How To Create A Leading Safety Culture
In order for businesses to provide safe environments for their employees, it’s important that an effective safety culture is established.
The importance of safety in the workplace has rightfully been on the rise in past years. In 2004-05 there were 135,515 reported serious injury claims throughout Australia, a figure that dropped to 113,965 in 2013-14. Similarly, the number of workplace fatalities dropped from 259 in 2003 to 182 in 2016.
While this is definitely a move in the right direction, much of these reductions can be attributed to improved policies and technology over the years. The fact that injuries and fatalities remain in the workplace at all can be due to policies not being followed adequately and consistently – that is, the safety culture not aligning with the systems in place, and policies not being met with satisfactory action.
There’s a range of benefits to establishing a leading safety culture. With workplace injuries costing employers approximately $1.6 billion annually, huge costs are saved if incidents are lowered. There is also a flow on affect as productivity improves and retention rates increase.
Furthermore, businesses benefit from a having a reputation of a positive safety culture as there is a growing interest in social responsibility amongst corporations in Australia.
Nine broad behaviours have been identified by the Construction Safety Competency Framework as effective actions to develop a leading safety culture.
- Communicate company values
The values and attitudes that a company holds towards safety need to be relayed to employees through health and safety policy statements, posters, talks, regular reinforcement and other corporate communication methods.
- Demonstrate leadership
Management should aim to motivate others in achieving these safety outcomes, and messages and behaviours must be consistent. This can be demonstrated through consistent inspections, risk assessments, talks and by management and supervising staff routinely following safety policies themselves.
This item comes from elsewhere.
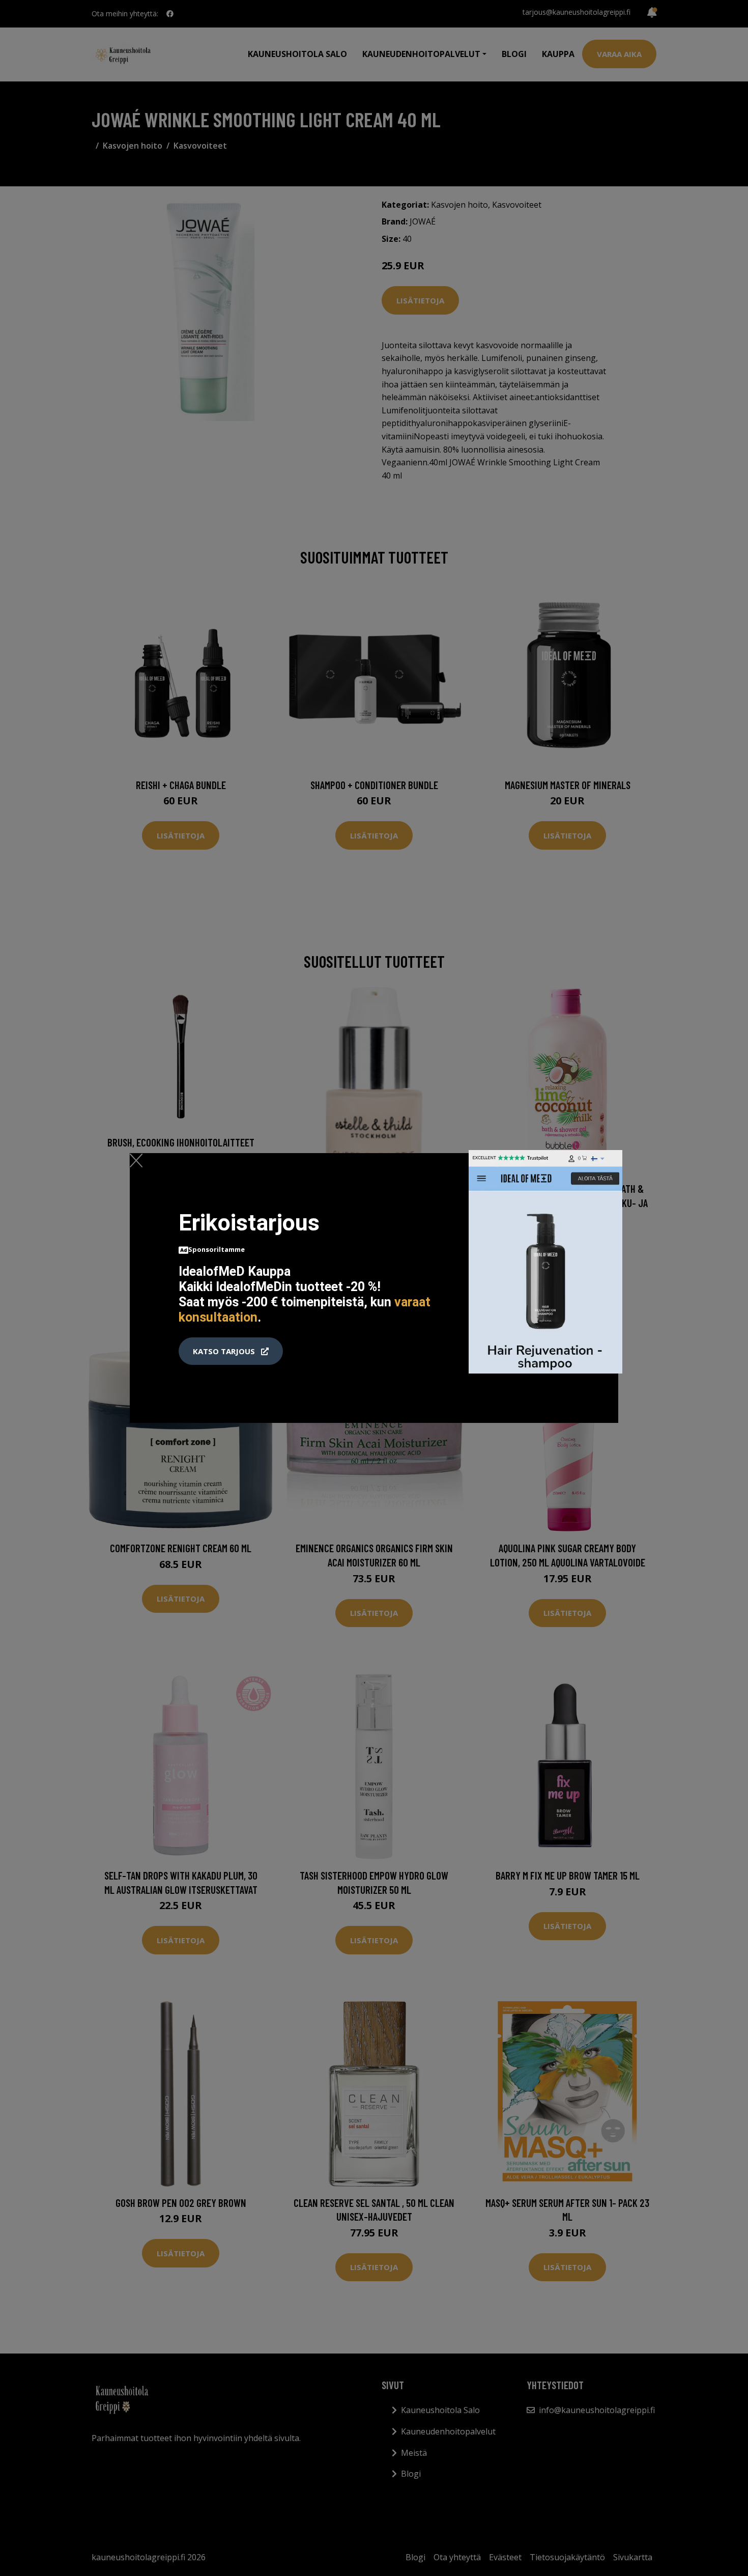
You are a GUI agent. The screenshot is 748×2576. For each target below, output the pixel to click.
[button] (231, 1351)
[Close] (136, 1160)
- Clarify what behaviour is expected
Positive behaviours should be reinforced, and inappropriate behaviour addressed as soon as possible. This can be done through emails, memos, meetings and informal meetings.
- Personalise safety outcomes
Injuries and other incidents should be addressed through personal means where possible. For example, providing statistics surrounding workplace injuries may be less effective in the office or on the job site than outlining the damaging effect a workplace injury may have on a small family.
- Develop positive safety attitudes
Employees should feel empowered in their workplace to foster positive attitudes that value safety and overall well-being over profit and business. This means discouraging a workplace mentality that ignores safety procedures when under pressure or working to a deadline.
Employees should be encouraged to take ownership of their own safety and the implementation of proper procedures to ensure the safety of their co-workers. Management staff can engage employees in building a positive safety culture by actively gaining their input on safety issues, rewarding good safety procedures through staff events and support of those who speak out on issues and hazards.
- Increase hazard awareness and knowledge of preventative behaviours
Ensuring employees understand the possible health and safety outcomes associated with their own actions and behaviour can build a solid safety culture. Clear communication and taking a collaborative approach to identifying risks can make employees aware of possible health and safety risks directly related to their behaviour.
- Improve understanding of safety management systems
The greater the knowledge an employee has on hazards and the ways they can be managed, the better equipped they are to deal with potentially dangerous situations in the workplace. They will be able to respond to hazards with action that complies with WHS policies and contribute to creating a leading safety culture.
- Monitor and review
Safety practices are dynamic and businesses should be consistently looking to take on feedback and new findings to refine their behaviours in order to establish a leading safety culture.